# Extracted records
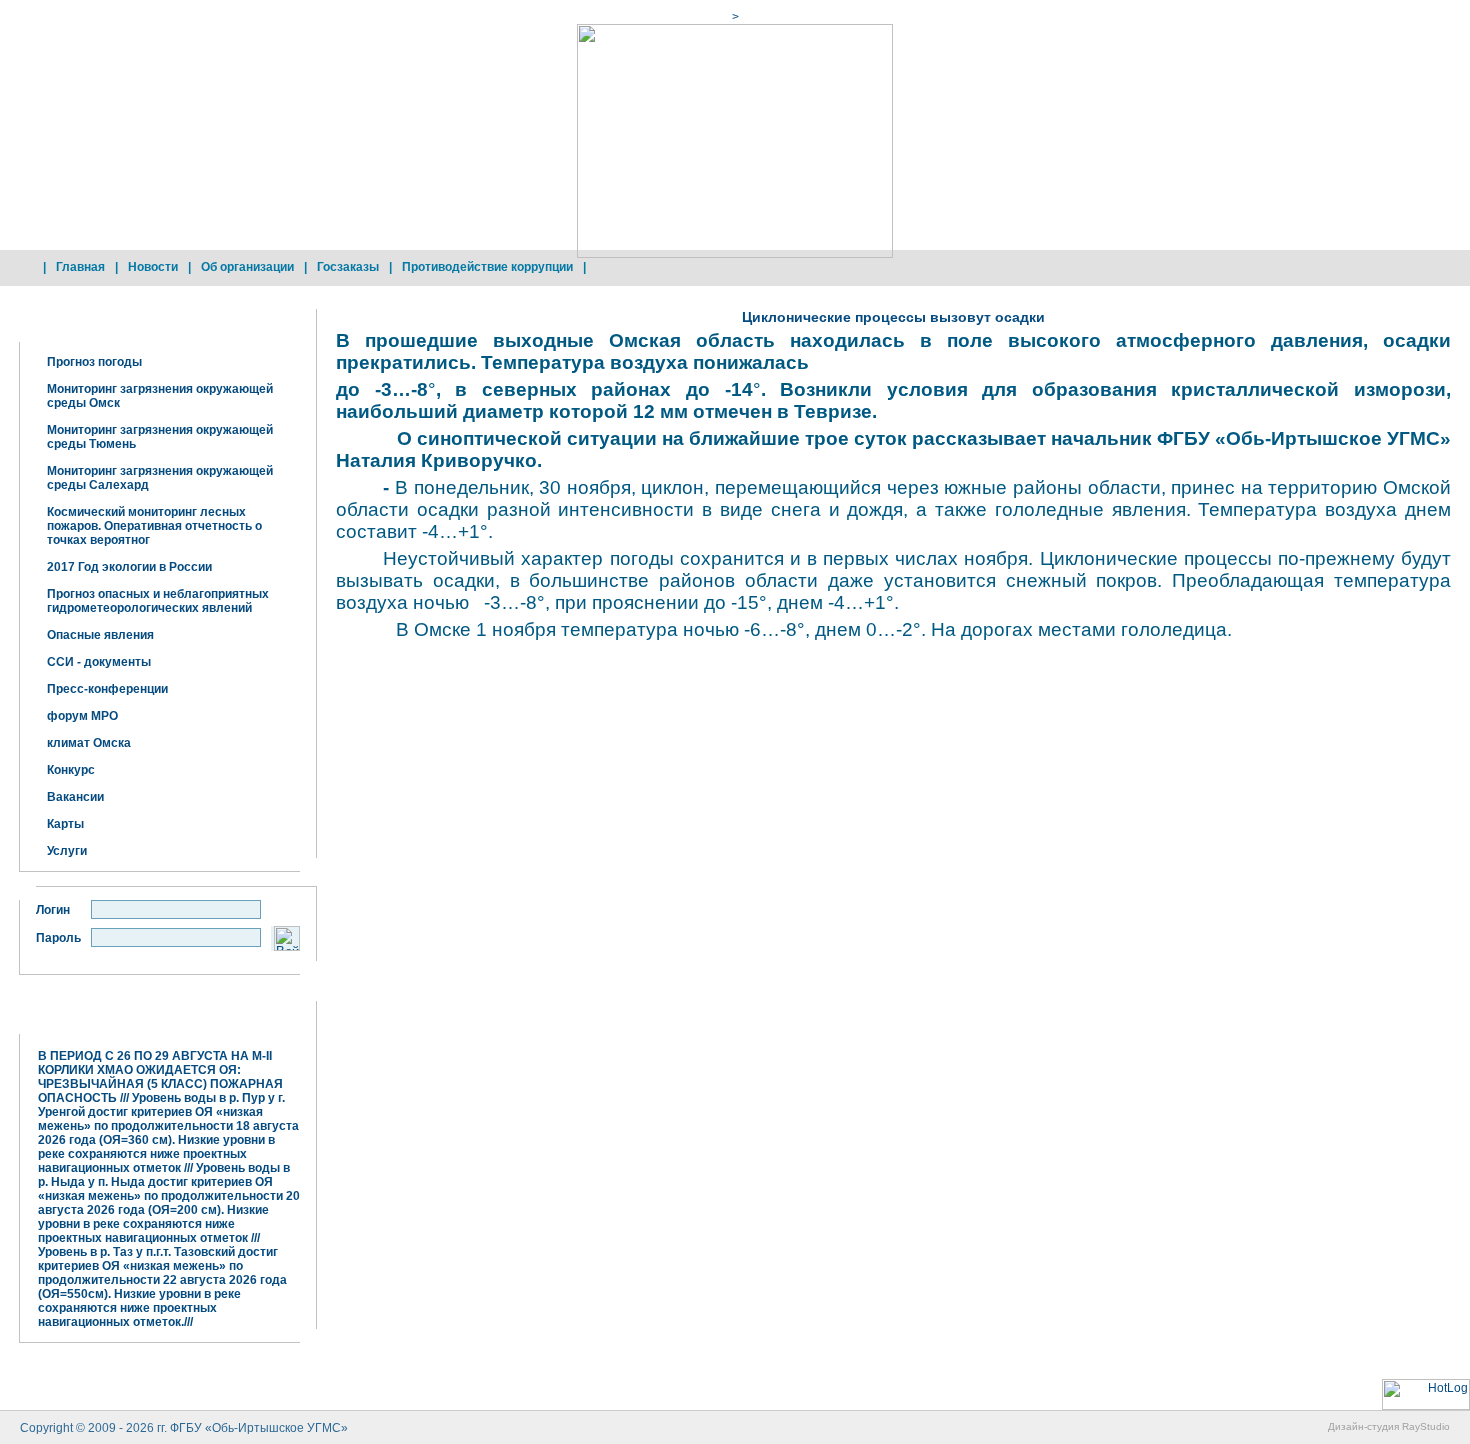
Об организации (247, 267)
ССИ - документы (99, 662)
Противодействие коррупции (487, 267)
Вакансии (75, 797)
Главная (80, 267)
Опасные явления (100, 635)
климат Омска (89, 743)
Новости (153, 267)
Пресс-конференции (107, 689)
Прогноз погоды (94, 362)
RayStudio (1426, 1426)
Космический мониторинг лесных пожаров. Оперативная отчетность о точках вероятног (154, 526)
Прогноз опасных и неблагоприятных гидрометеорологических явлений (158, 601)
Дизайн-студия (1363, 1426)
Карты (65, 824)
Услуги (67, 851)
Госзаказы (348, 267)
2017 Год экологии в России (129, 567)
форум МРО (82, 716)
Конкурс (71, 770)
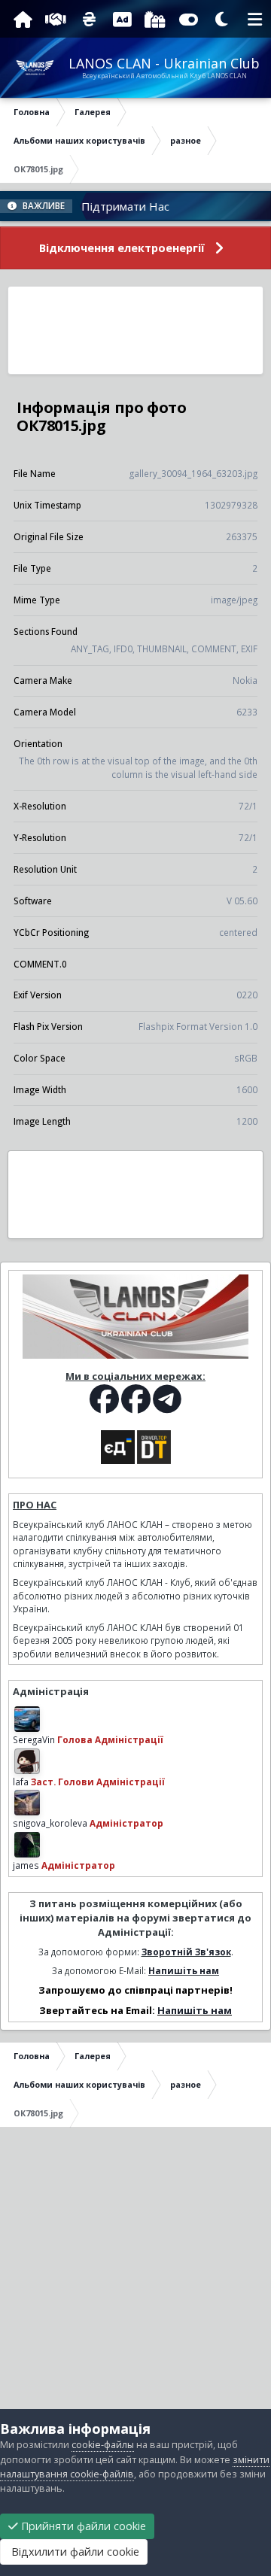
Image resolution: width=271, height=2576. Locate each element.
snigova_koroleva (50, 1823)
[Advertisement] (135, 330)
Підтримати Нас (106, 206)
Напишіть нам (183, 1970)
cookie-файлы (103, 2444)
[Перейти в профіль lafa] (27, 1761)
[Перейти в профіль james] (27, 1845)
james (26, 1865)
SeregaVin (34, 1739)
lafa (21, 1782)
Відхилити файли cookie (73, 2551)
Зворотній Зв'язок (186, 1952)
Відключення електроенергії (122, 248)
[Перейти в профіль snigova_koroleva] (27, 1802)
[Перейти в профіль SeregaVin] (27, 1719)
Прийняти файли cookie (82, 2526)
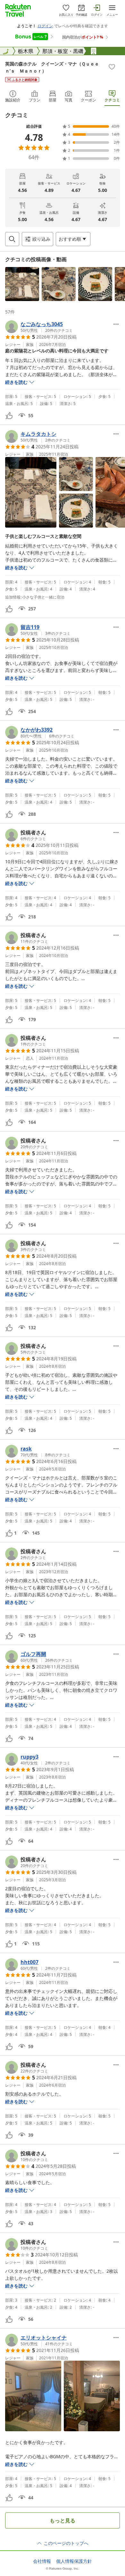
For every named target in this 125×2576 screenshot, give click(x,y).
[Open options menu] (116, 324)
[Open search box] (12, 239)
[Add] (112, 66)
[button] (22, 284)
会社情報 (42, 2561)
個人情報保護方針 (74, 2561)
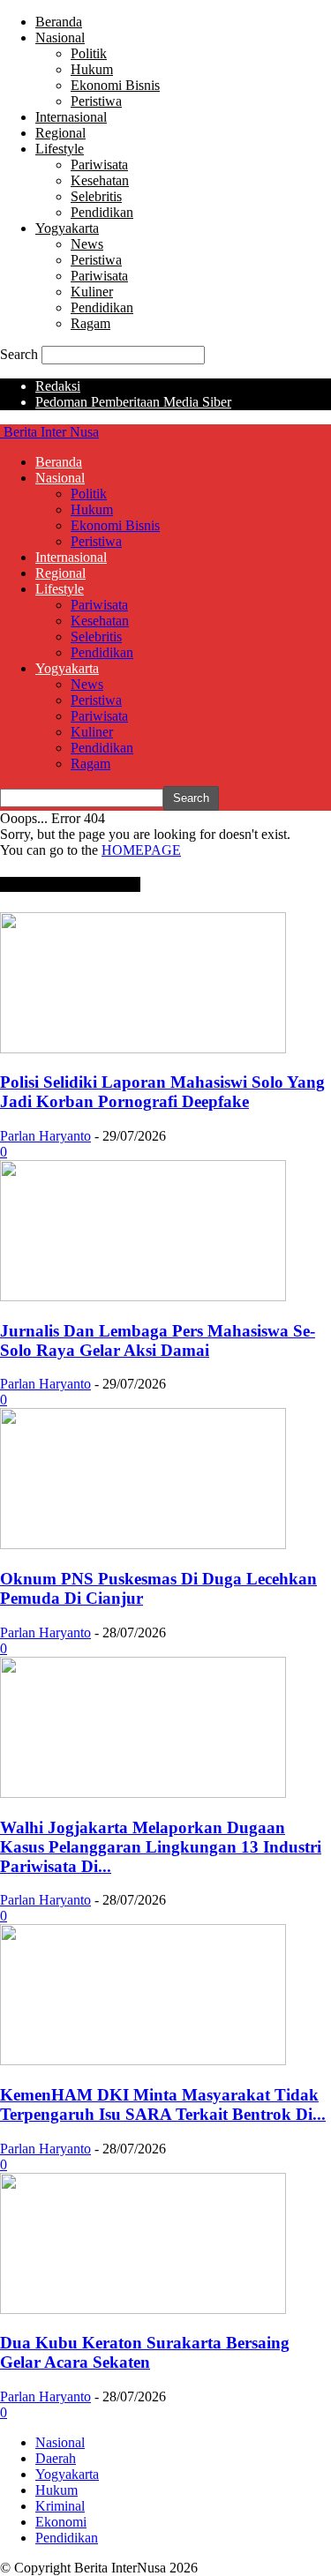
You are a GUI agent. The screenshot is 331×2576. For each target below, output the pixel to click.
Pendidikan (102, 212)
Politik (89, 53)
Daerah (55, 2458)
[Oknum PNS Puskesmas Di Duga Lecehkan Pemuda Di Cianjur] (143, 1544)
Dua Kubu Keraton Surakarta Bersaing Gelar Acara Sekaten (145, 2352)
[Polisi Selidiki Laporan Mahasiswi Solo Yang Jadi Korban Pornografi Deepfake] (143, 1048)
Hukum (92, 69)
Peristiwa (96, 101)
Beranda (58, 21)
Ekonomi (61, 2521)
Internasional (71, 116)
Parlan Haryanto (45, 1135)
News (87, 243)
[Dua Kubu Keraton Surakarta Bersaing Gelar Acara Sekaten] (143, 2309)
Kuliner (92, 291)
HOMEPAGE (141, 849)
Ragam (90, 323)
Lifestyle (59, 148)
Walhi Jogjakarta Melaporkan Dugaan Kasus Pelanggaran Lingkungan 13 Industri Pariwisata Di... (160, 1847)
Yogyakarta (67, 228)
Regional (60, 132)
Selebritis (96, 196)
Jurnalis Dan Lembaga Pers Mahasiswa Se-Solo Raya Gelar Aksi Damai (157, 1340)
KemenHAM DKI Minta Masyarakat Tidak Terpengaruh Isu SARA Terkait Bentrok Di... (163, 2104)
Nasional (60, 37)
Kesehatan (100, 180)
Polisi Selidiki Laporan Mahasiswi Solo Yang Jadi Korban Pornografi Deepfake (162, 1092)
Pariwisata (99, 164)
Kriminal (60, 2505)
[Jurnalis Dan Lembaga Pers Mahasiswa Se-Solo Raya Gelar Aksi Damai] (143, 1296)
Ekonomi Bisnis (115, 85)
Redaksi (57, 385)
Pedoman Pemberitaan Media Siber (133, 401)
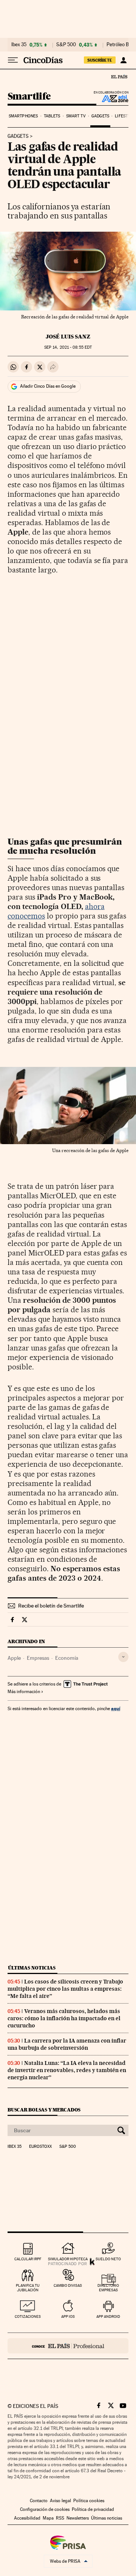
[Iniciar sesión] (123, 60)
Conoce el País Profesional (68, 2345)
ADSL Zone (110, 98)
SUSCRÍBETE (99, 60)
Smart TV (76, 116)
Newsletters (77, 2518)
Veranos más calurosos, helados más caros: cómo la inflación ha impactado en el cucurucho (64, 2018)
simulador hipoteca (68, 2259)
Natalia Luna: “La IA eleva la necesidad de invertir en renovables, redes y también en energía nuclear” (67, 2070)
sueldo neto (108, 2259)
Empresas (38, 1658)
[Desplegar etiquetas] (123, 1657)
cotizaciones (28, 2316)
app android (108, 2316)
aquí (115, 1708)
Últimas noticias (32, 1968)
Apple (14, 1658)
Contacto (39, 2500)
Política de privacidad (93, 2509)
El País (119, 76)
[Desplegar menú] (13, 60)
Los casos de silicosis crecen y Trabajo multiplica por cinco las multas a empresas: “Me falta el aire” (65, 1988)
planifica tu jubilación (28, 2287)
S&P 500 (66, 44)
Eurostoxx (40, 2146)
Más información (24, 1691)
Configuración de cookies (45, 2509)
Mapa (48, 2518)
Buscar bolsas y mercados (44, 2110)
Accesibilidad (27, 2518)
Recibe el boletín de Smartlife (51, 1606)
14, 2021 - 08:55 (68, 347)
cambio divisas (68, 2285)
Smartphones (23, 116)
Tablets (52, 116)
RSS (60, 2518)
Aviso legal (60, 2500)
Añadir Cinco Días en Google (48, 386)
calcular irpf (27, 2259)
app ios (68, 2316)
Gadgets (100, 116)
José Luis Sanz (68, 336)
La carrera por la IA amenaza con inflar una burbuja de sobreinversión (67, 2044)
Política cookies (88, 2500)
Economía (66, 1658)
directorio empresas (108, 2287)
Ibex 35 (18, 44)
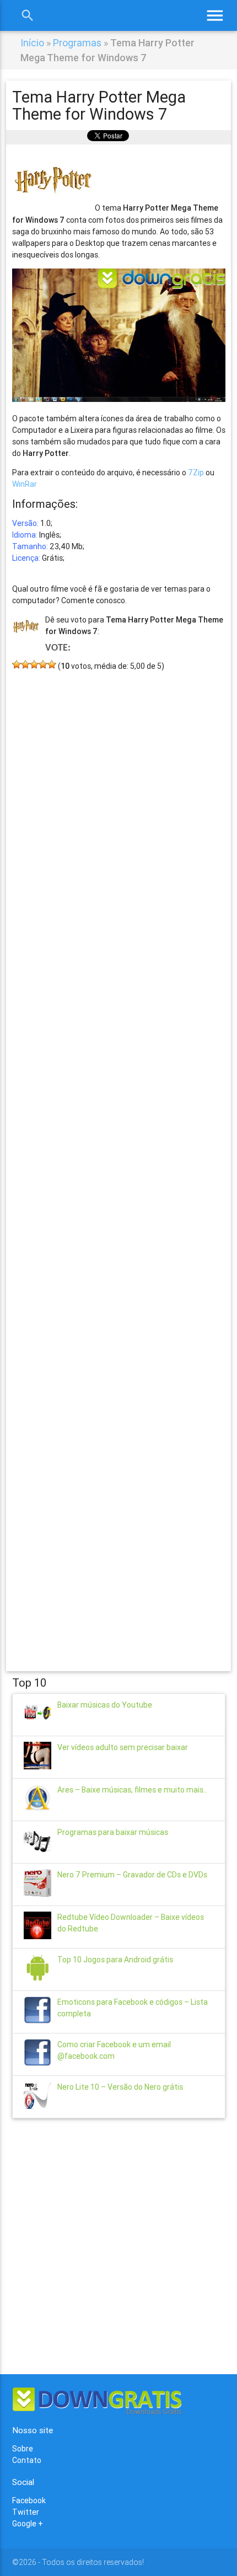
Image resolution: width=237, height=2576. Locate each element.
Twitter (25, 2512)
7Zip (196, 472)
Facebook (29, 2500)
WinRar (24, 484)
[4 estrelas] (43, 664)
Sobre (22, 2449)
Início (32, 42)
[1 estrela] (16, 664)
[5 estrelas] (51, 664)
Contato (26, 2460)
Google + (27, 2524)
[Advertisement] (118, 1155)
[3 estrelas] (34, 664)
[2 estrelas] (25, 664)
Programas (77, 42)
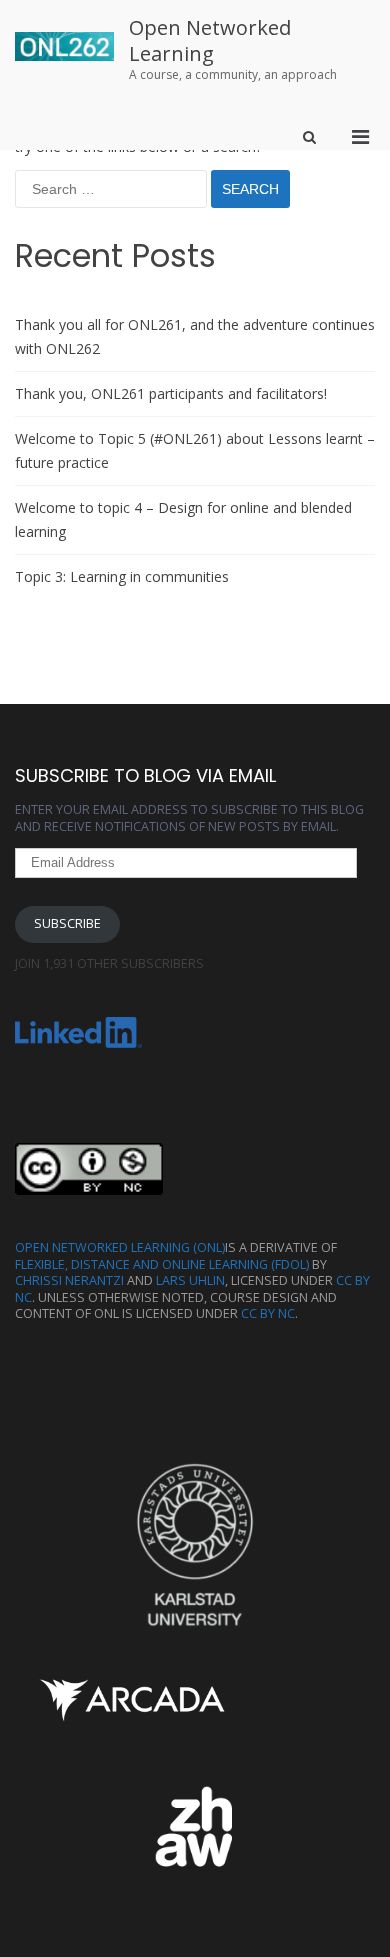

# Goal of the exercise
Among the entries, how many lines include the string "Deepfake"? Please reply with only the number.

# The completed task
2